Saving $1 million for retirement may sound like an impossible task that not many people have achieved.
But about 157,000 people have saved at least $1 million in their 401(k)s with Fidelity, according to the company.
Another 148,000 had saved that much in an IRA.
Of those, 2,400 people had saved $1 million in both types of accounts.
So what’s the secret to becoming one of them? Time.
Most of these people are Baby Boomers who have saved for at least 30 years.
“I think the most important behavior is to start saving early,” said Katie Taylor, vice president of thought leadership at Fidelity.
That’s good news for Millennials. If you’re still in your 20s or 30s, you can set yourself up now to meet that goal with much less effort than an older person getting a later start.
People who’ve reached the $1 million mark also are saving a bigger percentage of their salary. Those with $1 million in their 401(k) are saving 24 percent of their salary each year — including both employer and employee contributions. Overall, the average 401(k) participant is saving 13 percent, according to Fidelity, the biggest plan provider by assets.
“The beauty of the 401(k) is that it takes the emotion out of investing,” said Chuck Cumello, president and CEO of Essex Financial.

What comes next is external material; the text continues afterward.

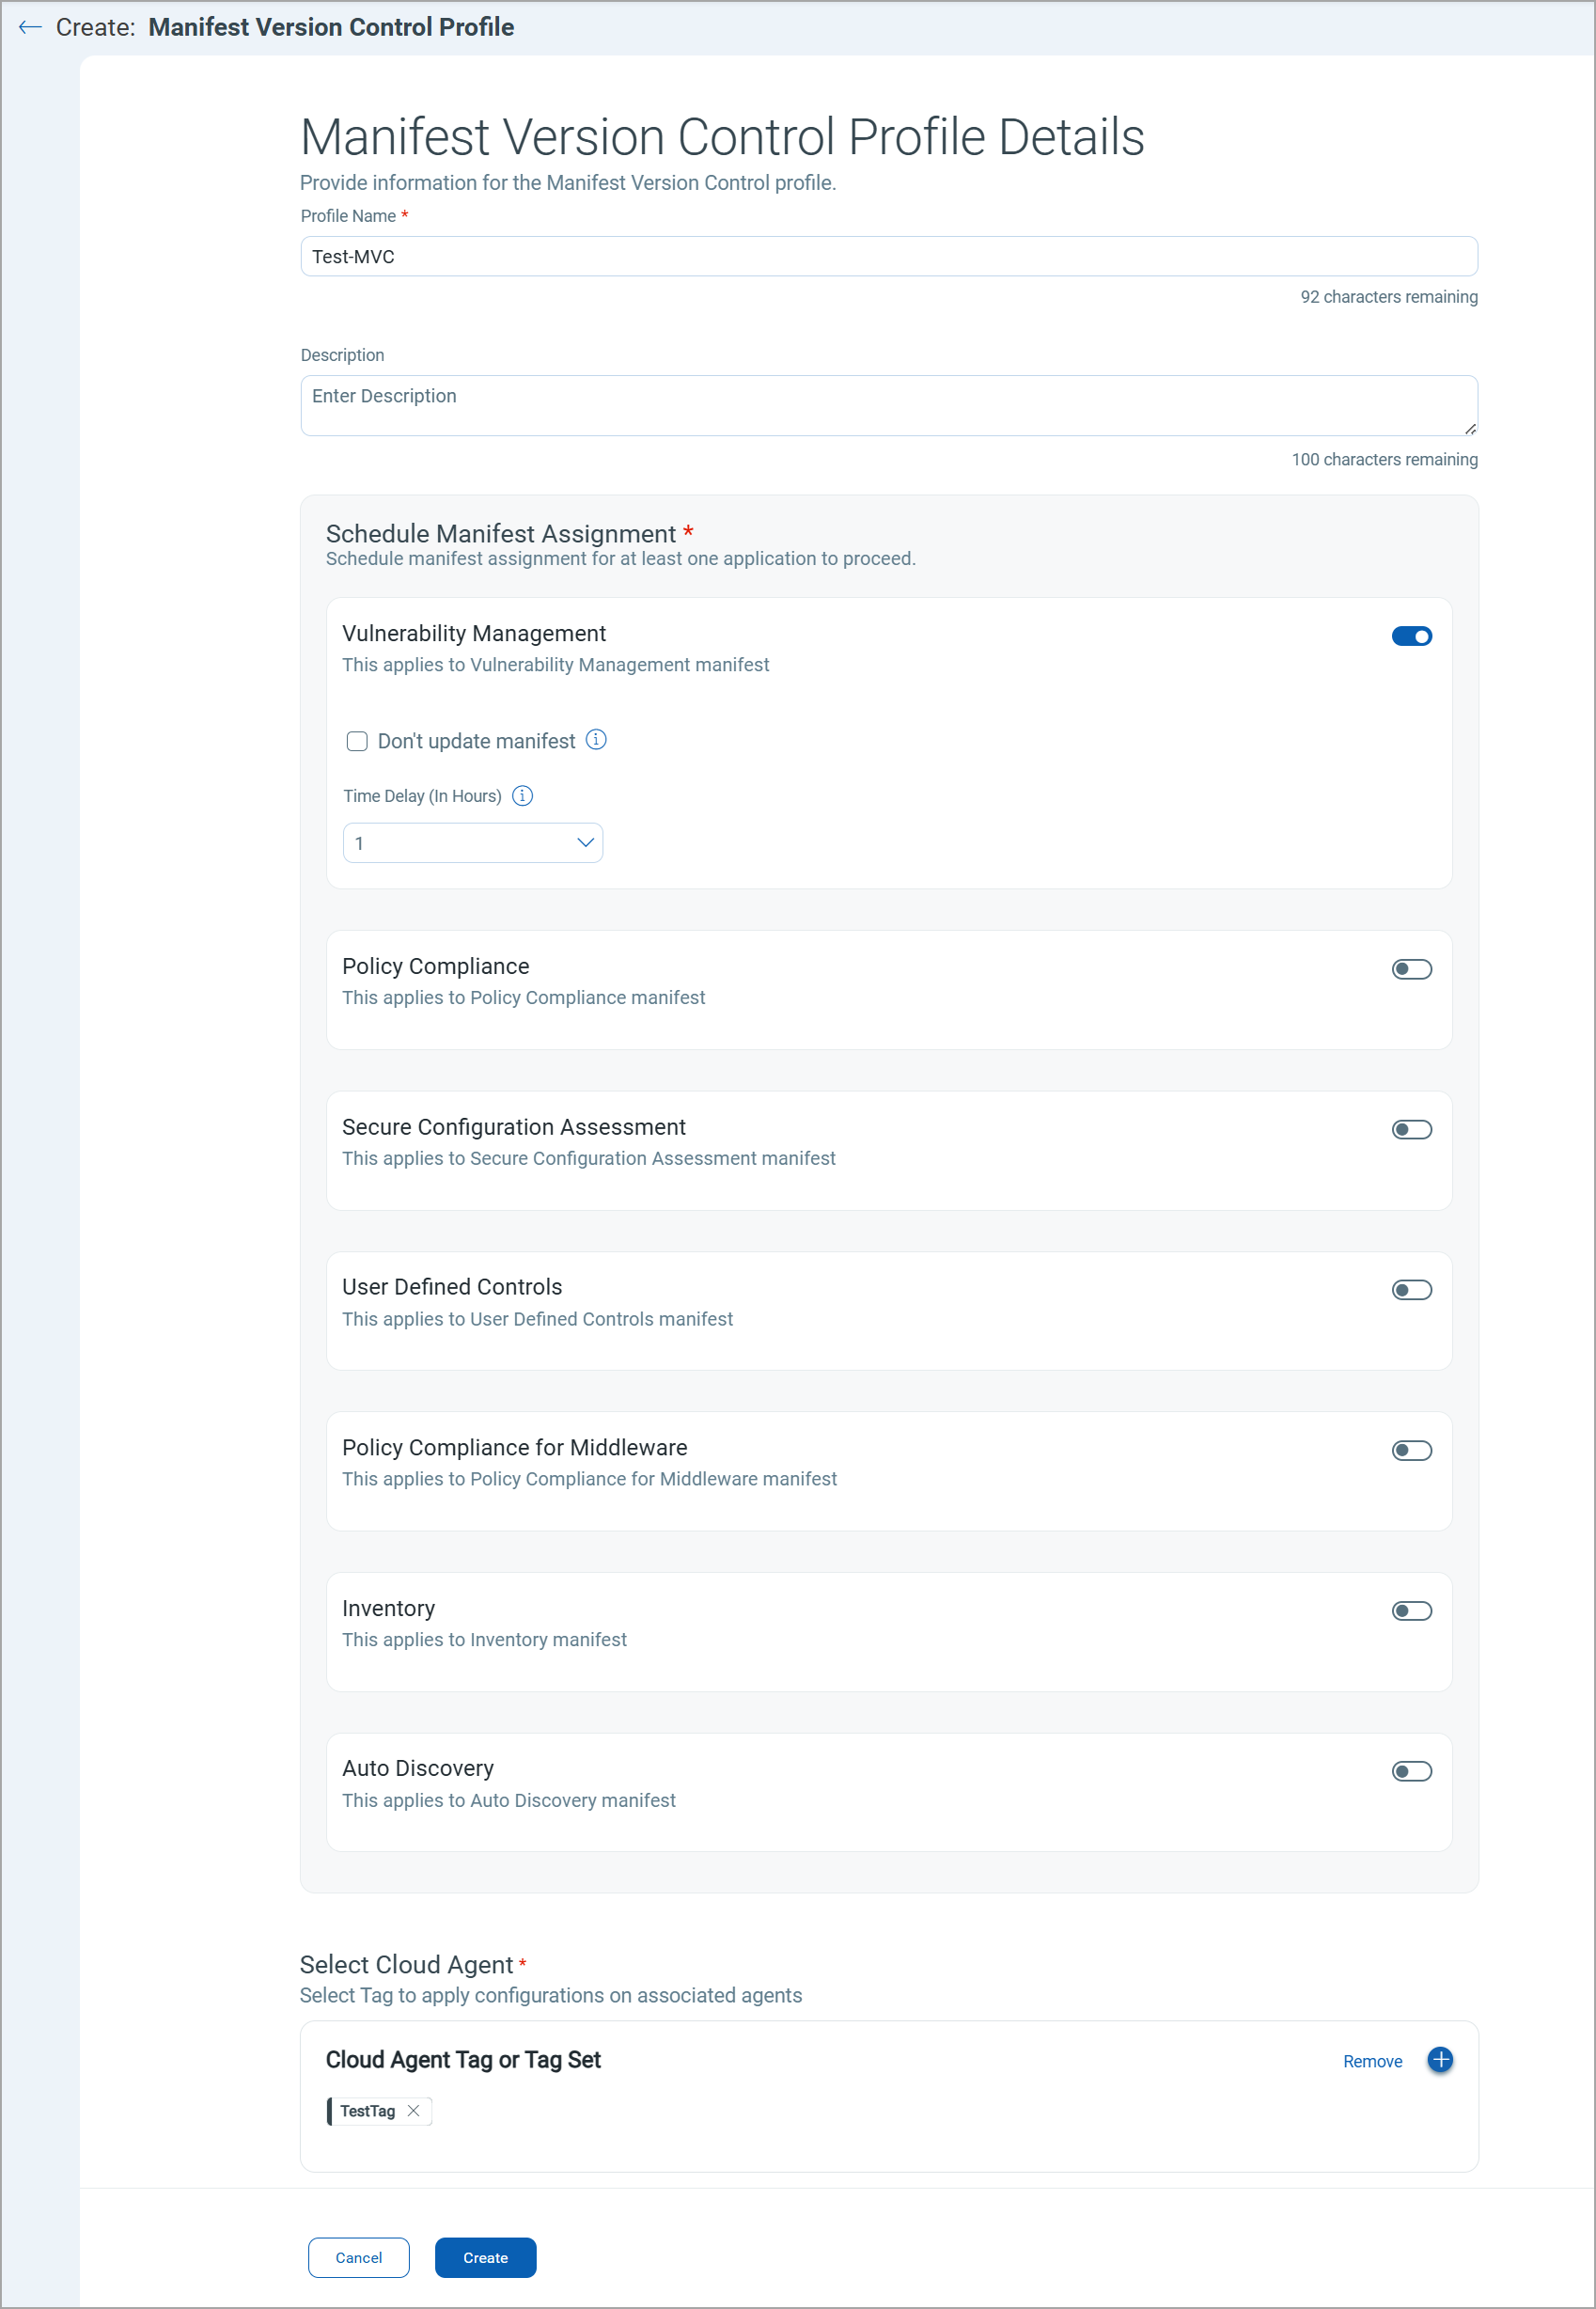
Task: Click into the Profile Name field
Action: pos(888,257)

Since money is taken out of your paycheck automatically, you’re less likely to try to time the market.
How Do You Stack Up?
Less than 3 percent of Baby Boomers with a 401(k) at Fidelity have reached $1 million.
In 2016, working households aged 55 to 64 with retirement accounts had saved a median of $120,000, according to the Investment Company Institute.
It’s no surprise that those with higher salaries have saved more. Those older households who earned more than $171,000 a year had saved a median of $600,000 while those who earned less than $35,000 a year had saved a median of $18,000. (The report considered assets in all defined contribution accounts, including both 401(k) and IRAs.)
How Can You Get To $1 Million?
Not everyone will need $1 million for retirement, Taylor said. One rule of thumb is to save 10 times your ending salary. If you’re far away from retirement age, use an online calculator like this one to get an idea of how much you might need.
There are three common traits shared by those who have saved a lot of money in their 401(k)s, said Cumello.
1. Start Saving Early
If you start at age 25, you’ll need to save $650 a month to have $1 million by age 65. But you’d need to save $1,200 a month if you wait to start saving until age 35 (assuming a 5 percent average return).
2. Work Toward Saving The Maximum Allowed
First, save at least as much to get the full company match, Cumello said.
Then increase your savings rate until you hit the federal limit. This year it’s $18,500.
3. Pay Attention To Your Investments.
Most 401(k)s have low-cost fund investment options. Cumello suggests investing in those to create a diversified portfolio. Avoid being too heavily invested in one stock.